These soft, chewy Coconut Chocolate Chip Honey Oatmeal Cookies are super easy to make, have a subtle coconut flavor, and are filled with chocolate! Just the way cookies should be!
Apparently, once I realize chocolate hasn’t made an appearance in our house for awhile, one recipe just isn’t enough! While we enjoyed a batch of chocolate chip almond butter bars and all of the chocolate in those bars, I still was in the mood to bake with chocolate!
So, a batch of whole wheat coconut chocolate chip cookies was in order!
Thick, chewy and filled with coconut and chocolate. These oatmeal cookies have disappeared way too quickly at our house! For being a house that doesn’t eat cookies very often, these cookies definitely made it hard to not grab one every time we walked past the container.
The base of the cookies is from my grandma’s chocolate chip honey oatmeal cookies that are some of my favorites. And, some of your favorites, too! Those cookies are one of the most popular cookie recipes on the blog every since they were posted.

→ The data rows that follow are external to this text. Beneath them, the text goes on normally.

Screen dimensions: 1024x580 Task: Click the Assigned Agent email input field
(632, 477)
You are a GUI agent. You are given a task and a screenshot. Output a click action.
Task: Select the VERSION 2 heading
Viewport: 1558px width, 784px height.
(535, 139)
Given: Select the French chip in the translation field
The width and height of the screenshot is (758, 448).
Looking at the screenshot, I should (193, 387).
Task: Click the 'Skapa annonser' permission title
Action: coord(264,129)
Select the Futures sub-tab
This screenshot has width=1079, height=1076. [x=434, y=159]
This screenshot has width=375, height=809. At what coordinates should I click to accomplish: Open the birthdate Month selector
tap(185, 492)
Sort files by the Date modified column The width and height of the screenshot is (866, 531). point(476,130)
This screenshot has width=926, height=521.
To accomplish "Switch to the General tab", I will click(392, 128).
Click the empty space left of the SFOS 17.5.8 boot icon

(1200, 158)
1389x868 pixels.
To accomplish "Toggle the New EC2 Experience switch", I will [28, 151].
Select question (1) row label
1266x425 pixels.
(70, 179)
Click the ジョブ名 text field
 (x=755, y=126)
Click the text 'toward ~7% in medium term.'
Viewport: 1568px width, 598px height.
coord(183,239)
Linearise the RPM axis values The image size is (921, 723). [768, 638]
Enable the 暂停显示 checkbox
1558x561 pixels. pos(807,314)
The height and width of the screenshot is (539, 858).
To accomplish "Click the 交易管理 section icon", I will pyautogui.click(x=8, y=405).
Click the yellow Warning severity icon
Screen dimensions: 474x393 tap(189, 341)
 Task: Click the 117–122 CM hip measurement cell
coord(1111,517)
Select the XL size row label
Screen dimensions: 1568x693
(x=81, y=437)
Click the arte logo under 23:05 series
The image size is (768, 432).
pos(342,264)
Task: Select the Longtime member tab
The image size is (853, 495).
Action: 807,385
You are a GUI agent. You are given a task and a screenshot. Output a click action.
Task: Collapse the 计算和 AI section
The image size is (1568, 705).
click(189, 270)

I guess it just proves that grandma’s recipes really are best!
I wanted to make a twist to those cookies that made them a little thicker and that added coconut. Chocolate coconut is a combination that I don’t make often enough.
The bits of coconut that stick out from the dough toast while baking and add a bit of crunch and nuttiness that goes perfectly with the oats.
The result is an irresistible cookie that I think does justice to grandma’s recipe!
- ½ C butter, softened
- ½ C honey
- ¼ C brown sugar
- 1 egg
- 1 tsp vanilla extract
- 1½ C quick oats
- 1 C white whole wheat flour
- ½ tsp baking soda
- ¼ tsp salt
- ½ C semi-sweet chocolate chips
- 1/2 C shredded coconut
Preheat oven to 350. Lightly spray cookie sheets with non-stick cooking spray or line with a baking mat/parchment paper.
Cream together butter, honey, and brown sugar in the bowl of a mixer. Add in egg and vanilla extract and beat until creamy.
In a bowl, whisk together oats, flour, baking soda, and salt. Add dry ingredients to wet ingredients and stir to combine. Stir in chocolate chips and coconut.
Drop cookie dough by tablespoon full or cookie scoop onto prepared cookie sheets. Bake for 8-10 minutes or until edges start to turn golden brown. Centers will appear slightly under cooked.
Allow to cool on cookie sheet for 5 minutes before removing to a wire rack to cool completely. Store leftovers in an airtight container.